━━━━━ Task input
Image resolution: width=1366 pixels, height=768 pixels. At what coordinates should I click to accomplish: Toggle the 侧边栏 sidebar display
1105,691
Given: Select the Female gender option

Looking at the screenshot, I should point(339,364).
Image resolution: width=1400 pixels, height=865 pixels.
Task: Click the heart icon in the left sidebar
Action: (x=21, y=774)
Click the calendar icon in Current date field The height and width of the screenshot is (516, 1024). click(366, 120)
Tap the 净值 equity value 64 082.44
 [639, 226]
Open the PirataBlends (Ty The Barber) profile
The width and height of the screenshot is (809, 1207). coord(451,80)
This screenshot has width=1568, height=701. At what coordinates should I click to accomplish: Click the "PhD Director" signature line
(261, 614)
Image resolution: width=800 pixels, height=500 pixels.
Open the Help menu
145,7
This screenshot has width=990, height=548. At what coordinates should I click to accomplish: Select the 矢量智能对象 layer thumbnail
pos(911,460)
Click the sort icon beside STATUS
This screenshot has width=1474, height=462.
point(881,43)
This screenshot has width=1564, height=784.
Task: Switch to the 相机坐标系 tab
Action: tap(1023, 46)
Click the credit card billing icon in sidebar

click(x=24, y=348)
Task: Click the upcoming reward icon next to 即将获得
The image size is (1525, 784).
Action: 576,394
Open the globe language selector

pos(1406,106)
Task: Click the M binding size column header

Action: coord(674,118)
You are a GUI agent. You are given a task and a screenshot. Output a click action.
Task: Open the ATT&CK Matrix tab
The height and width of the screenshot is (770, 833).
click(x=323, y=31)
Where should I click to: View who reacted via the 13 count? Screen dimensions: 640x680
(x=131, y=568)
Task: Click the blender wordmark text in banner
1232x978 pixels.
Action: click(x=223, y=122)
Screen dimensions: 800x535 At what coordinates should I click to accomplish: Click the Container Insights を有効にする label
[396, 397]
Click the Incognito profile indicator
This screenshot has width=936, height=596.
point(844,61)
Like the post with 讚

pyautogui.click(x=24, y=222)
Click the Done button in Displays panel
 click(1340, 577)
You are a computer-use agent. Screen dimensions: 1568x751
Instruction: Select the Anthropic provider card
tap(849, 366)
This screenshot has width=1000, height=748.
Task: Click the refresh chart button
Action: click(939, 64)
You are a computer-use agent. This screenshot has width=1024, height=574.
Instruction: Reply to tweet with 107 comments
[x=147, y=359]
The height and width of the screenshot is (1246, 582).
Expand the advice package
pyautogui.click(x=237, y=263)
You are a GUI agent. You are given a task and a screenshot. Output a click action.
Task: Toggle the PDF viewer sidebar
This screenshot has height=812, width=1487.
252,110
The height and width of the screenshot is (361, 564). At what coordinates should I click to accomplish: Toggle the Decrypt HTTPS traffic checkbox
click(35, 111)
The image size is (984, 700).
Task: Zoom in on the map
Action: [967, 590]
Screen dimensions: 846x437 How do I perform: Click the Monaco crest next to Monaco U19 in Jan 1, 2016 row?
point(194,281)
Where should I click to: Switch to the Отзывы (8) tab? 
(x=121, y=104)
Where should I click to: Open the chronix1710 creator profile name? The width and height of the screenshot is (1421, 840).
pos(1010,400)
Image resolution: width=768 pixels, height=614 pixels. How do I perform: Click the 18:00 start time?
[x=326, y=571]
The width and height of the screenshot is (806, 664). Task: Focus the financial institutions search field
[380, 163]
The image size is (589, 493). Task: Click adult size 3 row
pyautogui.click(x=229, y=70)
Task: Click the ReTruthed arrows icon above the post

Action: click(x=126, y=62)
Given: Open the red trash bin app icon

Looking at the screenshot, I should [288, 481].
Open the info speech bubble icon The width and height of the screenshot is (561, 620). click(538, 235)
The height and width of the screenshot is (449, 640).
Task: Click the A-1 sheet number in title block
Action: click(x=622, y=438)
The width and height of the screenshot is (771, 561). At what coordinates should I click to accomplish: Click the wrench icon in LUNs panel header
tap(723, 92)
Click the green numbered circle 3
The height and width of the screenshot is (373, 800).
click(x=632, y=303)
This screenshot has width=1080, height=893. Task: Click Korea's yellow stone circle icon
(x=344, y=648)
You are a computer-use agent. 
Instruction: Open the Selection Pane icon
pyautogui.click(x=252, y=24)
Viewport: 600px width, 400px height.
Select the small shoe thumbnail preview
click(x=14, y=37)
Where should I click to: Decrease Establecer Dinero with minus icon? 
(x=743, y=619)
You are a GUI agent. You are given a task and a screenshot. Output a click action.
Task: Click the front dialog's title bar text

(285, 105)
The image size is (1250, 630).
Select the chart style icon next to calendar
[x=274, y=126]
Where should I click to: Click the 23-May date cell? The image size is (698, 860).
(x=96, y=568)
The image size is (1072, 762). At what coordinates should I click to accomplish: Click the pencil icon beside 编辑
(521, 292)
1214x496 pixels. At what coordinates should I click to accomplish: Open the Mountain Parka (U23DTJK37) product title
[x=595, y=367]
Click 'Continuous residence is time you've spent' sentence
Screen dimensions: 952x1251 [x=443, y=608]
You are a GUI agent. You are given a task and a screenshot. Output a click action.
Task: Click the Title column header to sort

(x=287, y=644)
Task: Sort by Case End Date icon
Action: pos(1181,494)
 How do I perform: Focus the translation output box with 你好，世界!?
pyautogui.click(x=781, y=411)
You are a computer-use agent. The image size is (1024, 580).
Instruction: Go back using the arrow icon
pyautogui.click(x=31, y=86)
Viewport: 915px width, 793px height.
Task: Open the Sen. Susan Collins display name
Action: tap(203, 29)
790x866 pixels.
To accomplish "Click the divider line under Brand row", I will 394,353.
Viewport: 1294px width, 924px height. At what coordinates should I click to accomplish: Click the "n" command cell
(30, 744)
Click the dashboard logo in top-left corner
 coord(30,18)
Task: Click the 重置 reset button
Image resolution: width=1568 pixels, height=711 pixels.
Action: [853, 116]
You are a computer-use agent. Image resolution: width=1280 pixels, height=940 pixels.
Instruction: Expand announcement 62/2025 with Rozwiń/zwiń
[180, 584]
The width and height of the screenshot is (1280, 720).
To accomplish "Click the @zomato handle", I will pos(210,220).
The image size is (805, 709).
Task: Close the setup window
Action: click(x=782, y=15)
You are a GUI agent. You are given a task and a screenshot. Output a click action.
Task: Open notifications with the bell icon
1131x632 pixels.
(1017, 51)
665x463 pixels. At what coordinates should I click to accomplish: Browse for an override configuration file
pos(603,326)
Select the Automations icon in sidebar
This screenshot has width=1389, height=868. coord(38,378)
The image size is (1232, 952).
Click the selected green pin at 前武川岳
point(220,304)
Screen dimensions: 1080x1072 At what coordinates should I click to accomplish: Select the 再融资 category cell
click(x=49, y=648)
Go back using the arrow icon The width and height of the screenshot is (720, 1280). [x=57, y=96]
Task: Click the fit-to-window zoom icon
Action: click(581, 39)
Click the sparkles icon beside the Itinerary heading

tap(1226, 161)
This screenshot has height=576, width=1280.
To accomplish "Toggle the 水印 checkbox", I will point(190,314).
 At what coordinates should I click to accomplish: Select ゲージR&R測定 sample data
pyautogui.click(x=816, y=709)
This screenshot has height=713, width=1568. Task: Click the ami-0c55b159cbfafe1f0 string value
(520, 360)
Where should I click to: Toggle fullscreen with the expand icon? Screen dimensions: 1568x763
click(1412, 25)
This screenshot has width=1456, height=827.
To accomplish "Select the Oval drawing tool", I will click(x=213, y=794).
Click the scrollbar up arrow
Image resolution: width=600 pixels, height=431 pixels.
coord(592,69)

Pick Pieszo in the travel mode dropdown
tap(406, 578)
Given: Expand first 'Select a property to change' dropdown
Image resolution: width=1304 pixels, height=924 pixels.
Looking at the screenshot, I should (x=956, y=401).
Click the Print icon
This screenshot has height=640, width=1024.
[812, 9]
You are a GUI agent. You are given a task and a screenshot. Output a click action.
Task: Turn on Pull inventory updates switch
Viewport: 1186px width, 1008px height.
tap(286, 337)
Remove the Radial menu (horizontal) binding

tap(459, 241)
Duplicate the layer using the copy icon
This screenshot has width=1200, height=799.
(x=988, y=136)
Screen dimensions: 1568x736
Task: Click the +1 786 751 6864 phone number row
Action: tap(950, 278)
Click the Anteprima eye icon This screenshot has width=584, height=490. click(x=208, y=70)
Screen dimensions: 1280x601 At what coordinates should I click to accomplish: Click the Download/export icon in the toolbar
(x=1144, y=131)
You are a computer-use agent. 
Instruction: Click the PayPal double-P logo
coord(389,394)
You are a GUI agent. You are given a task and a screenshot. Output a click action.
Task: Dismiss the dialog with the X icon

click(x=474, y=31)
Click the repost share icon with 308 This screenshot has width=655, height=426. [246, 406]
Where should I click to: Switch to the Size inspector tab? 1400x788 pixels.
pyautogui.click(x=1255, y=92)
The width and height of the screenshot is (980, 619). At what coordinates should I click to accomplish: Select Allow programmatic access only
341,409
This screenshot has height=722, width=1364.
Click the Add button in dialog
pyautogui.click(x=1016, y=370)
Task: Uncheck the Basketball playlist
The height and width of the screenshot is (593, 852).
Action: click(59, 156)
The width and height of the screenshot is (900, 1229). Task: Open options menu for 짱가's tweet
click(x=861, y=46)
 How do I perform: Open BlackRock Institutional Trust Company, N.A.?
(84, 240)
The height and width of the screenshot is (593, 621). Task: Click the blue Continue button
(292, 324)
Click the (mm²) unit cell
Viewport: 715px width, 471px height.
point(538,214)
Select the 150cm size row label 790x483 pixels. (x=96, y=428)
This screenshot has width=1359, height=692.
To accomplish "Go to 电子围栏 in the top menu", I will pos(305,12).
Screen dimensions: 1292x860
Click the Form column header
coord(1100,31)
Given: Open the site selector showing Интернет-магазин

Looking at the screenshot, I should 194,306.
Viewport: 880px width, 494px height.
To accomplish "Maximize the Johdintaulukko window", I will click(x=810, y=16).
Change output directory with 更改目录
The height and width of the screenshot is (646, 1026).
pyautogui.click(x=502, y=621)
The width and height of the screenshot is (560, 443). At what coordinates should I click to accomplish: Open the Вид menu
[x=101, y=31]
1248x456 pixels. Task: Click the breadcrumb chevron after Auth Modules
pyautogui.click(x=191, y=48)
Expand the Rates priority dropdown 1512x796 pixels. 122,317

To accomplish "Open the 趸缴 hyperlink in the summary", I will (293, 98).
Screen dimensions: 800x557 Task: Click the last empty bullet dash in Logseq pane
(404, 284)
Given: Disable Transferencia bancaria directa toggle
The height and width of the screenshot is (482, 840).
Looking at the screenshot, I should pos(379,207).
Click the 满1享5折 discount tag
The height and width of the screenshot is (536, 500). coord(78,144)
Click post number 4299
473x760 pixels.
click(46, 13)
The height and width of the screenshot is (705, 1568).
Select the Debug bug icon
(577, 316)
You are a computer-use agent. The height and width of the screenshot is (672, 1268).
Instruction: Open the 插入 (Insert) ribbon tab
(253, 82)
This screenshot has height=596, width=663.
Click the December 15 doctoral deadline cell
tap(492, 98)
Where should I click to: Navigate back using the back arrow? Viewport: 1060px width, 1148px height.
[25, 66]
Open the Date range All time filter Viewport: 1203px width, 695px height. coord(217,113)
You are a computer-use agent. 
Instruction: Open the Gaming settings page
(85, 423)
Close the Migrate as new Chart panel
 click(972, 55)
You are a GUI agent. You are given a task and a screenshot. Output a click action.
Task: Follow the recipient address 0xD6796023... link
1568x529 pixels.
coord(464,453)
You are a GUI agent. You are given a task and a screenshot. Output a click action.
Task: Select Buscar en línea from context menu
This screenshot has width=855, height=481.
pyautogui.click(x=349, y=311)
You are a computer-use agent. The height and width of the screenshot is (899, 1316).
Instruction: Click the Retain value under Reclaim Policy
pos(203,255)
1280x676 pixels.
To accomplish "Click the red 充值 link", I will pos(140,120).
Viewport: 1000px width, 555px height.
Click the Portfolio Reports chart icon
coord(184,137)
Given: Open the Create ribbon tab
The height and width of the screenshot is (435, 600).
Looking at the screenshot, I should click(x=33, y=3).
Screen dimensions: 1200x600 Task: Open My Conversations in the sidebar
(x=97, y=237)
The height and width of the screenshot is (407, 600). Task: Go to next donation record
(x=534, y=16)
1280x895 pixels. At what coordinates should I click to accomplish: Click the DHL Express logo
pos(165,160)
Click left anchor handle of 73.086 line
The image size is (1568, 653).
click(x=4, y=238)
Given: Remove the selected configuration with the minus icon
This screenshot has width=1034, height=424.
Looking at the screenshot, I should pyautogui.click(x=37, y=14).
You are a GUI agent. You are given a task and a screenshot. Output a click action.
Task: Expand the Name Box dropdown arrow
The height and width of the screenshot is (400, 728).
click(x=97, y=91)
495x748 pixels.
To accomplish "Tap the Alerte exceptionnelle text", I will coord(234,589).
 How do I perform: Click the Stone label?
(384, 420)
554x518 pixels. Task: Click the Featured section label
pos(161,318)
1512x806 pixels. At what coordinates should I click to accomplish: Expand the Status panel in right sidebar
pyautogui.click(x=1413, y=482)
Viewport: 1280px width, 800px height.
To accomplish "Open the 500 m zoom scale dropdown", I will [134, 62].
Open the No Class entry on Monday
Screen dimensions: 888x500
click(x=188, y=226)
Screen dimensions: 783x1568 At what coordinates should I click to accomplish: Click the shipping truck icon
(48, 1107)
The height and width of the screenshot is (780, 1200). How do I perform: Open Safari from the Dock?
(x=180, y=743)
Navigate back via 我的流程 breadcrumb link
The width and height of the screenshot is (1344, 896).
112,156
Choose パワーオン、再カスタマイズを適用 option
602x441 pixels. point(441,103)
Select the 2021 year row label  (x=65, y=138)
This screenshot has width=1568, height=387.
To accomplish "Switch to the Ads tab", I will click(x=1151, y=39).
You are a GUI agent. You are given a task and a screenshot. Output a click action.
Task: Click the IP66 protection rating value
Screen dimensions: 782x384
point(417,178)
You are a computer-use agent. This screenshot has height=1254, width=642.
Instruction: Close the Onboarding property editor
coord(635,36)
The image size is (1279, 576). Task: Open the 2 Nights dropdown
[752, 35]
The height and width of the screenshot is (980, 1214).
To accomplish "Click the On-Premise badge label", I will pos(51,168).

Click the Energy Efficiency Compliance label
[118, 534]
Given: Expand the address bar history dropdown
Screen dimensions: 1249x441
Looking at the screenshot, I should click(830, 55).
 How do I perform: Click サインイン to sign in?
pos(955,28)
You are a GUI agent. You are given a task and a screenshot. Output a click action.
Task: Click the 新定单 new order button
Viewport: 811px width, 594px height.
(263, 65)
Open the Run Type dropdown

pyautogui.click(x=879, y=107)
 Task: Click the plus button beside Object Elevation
━━━━━━━━━━
## Problem statement
Output each line of the records above exactly, beginning at the first, and stop once the line containing "Click the sort icon beside STATUS" has been output.

## Exercise output
Image resolution: width=1366 pixels, height=768 pixels. At what coordinates should I click to accomplish: Toggle the 侧边栏 sidebar display
1105,691
Given: Select the Female gender option

Looking at the screenshot, I should point(339,364).
Image resolution: width=1400 pixels, height=865 pixels.
Task: Click the heart icon in the left sidebar
Action: (x=21, y=774)
Click the calendar icon in Current date field The height and width of the screenshot is (516, 1024). click(366, 120)
Tap the 净值 equity value 64 082.44
 [639, 226]
Open the PirataBlends (Ty The Barber) profile
The width and height of the screenshot is (809, 1207). coord(451,80)
This screenshot has width=1568, height=701. At what coordinates should I click to accomplish: Click the "PhD Director" signature line
(261, 614)
Image resolution: width=800 pixels, height=500 pixels.
Open the Help menu
145,7
This screenshot has width=990, height=548. At what coordinates should I click to accomplish: Select the 矢量智能对象 layer thumbnail
pos(911,460)
Click the sort icon beside STATUS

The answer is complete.